Begin Data for the task

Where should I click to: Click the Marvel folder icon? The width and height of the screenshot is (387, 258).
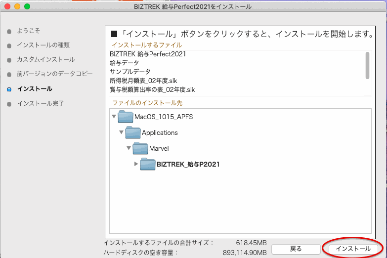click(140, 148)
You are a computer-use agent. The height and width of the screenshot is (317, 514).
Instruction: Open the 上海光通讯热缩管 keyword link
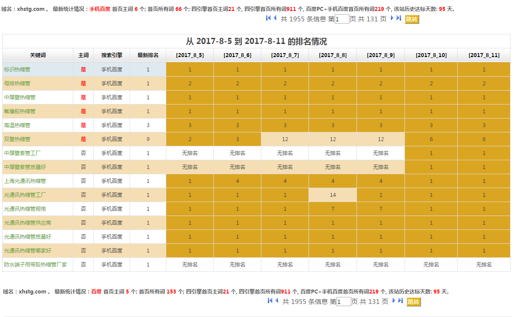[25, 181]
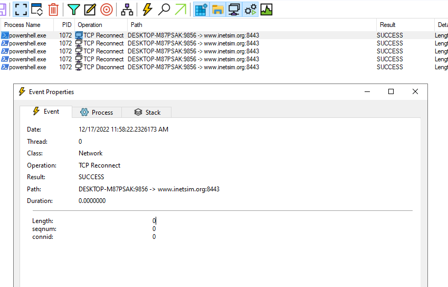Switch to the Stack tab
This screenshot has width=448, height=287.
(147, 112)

End Data for the task
Begin Data for the task

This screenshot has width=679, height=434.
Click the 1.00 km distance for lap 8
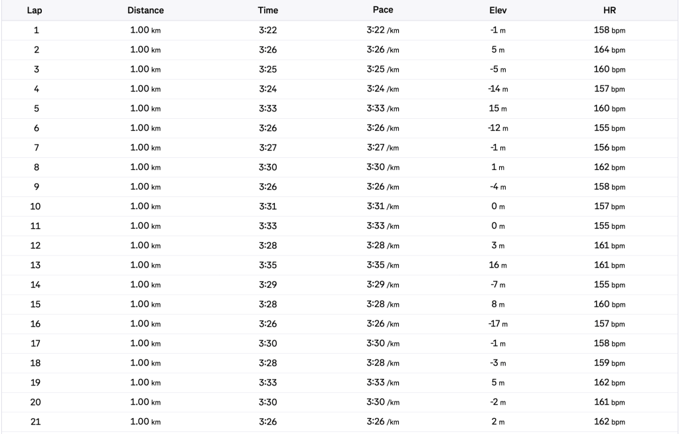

End Data for the task

Print the rows between the line containing "This screenshot has width=679, height=434." and the line containing "Click the 1.00 km distance for lap 8", inclusive, reproducing each one without change.

## Expected answer
This screenshot has width=679, height=434.
Click the 1.00 km distance for lap 8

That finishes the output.